[ASSIGNMENT]
All of the data must be retyped exactly, with nothing left out.

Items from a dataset

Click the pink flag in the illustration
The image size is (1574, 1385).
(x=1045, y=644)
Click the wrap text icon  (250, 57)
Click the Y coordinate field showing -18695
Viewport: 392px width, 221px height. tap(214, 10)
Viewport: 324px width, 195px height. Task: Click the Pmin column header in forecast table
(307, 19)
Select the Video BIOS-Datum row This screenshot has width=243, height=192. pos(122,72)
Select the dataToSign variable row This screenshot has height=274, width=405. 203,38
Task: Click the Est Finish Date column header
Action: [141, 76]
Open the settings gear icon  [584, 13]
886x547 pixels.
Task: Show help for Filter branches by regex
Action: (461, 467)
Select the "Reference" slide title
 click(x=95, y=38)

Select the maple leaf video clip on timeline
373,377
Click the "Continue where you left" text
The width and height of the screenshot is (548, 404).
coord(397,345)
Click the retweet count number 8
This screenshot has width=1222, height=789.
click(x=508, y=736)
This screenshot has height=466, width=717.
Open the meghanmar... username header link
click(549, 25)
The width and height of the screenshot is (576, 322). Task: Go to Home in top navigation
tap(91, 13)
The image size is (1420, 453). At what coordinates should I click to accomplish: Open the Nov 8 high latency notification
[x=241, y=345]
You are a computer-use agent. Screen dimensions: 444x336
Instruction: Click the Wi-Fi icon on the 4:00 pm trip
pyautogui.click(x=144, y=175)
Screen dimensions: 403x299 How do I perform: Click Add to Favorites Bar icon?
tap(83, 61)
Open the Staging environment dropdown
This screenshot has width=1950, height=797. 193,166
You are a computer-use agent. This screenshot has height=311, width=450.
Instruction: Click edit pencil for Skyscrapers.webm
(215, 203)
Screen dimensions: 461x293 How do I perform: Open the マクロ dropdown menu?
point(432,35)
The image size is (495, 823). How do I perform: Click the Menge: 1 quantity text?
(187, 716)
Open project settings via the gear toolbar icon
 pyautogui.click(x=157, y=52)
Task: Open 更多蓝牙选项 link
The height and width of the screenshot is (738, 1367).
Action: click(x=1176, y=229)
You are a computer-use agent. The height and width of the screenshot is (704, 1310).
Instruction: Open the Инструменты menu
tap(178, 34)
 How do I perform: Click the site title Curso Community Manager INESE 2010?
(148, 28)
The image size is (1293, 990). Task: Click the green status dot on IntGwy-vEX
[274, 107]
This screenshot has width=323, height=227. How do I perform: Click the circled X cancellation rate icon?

[ANSWER TO THIS EXERCISE]
Click the pink flag in the illustration
The image size is (1574, 1385).
(x=1045, y=644)
Click the wrap text icon  (250, 57)
Click the Y coordinate field showing -18695
Viewport: 392px width, 221px height. tap(214, 10)
Viewport: 324px width, 195px height. Task: Click the Pmin column header in forecast table
(307, 19)
Select the Video BIOS-Datum row This screenshot has width=243, height=192. pos(122,72)
Select the dataToSign variable row This screenshot has height=274, width=405. 203,38
Task: Click the Est Finish Date column header
Action: [141, 76]
Open the settings gear icon  [584, 13]
886x547 pixels.
Task: Show help for Filter branches by regex
Action: (461, 467)
Select the "Reference" slide title
 click(x=95, y=38)

Select the maple leaf video clip on timeline
373,377
Click the "Continue where you left" text
The width and height of the screenshot is (548, 404).
coord(397,345)
Click the retweet count number 8
This screenshot has width=1222, height=789.
click(x=508, y=736)
This screenshot has height=466, width=717.
Open the meghanmar... username header link
click(549, 25)
The width and height of the screenshot is (576, 322). Task: Go to Home in top navigation
tap(91, 13)
The image size is (1420, 453). At what coordinates should I click to accomplish: Open the Nov 8 high latency notification
[x=241, y=345]
You are a computer-use agent. Screen dimensions: 444x336
Instruction: Click the Wi-Fi icon on the 4:00 pm trip
pyautogui.click(x=144, y=175)
Screen dimensions: 403x299 How do I perform: Click Add to Favorites Bar icon?
tap(83, 61)
Open the Staging environment dropdown
This screenshot has width=1950, height=797. 193,166
You are a computer-use agent. This screenshot has height=311, width=450.
Instruction: Click edit pencil for Skyscrapers.webm
(215, 203)
Screen dimensions: 461x293 How do I perform: Open the マクロ dropdown menu?
point(432,35)
The image size is (495, 823). How do I perform: Click the Menge: 1 quantity text?
(187, 716)
Open project settings via the gear toolbar icon
 pyautogui.click(x=157, y=52)
Task: Open 更多蓝牙选项 link
The height and width of the screenshot is (738, 1367).
Action: click(x=1176, y=229)
You are a computer-use agent. The height and width of the screenshot is (704, 1310).
Instruction: Open the Инструменты menu
tap(178, 34)
 How do I perform: Click the site title Curso Community Manager INESE 2010?
(148, 28)
The image size is (1293, 990). Task: Click the green status dot on IntGwy-vEX
[274, 107]
This screenshot has width=323, height=227. How do I perform: Click the circled X cancellation rate icon?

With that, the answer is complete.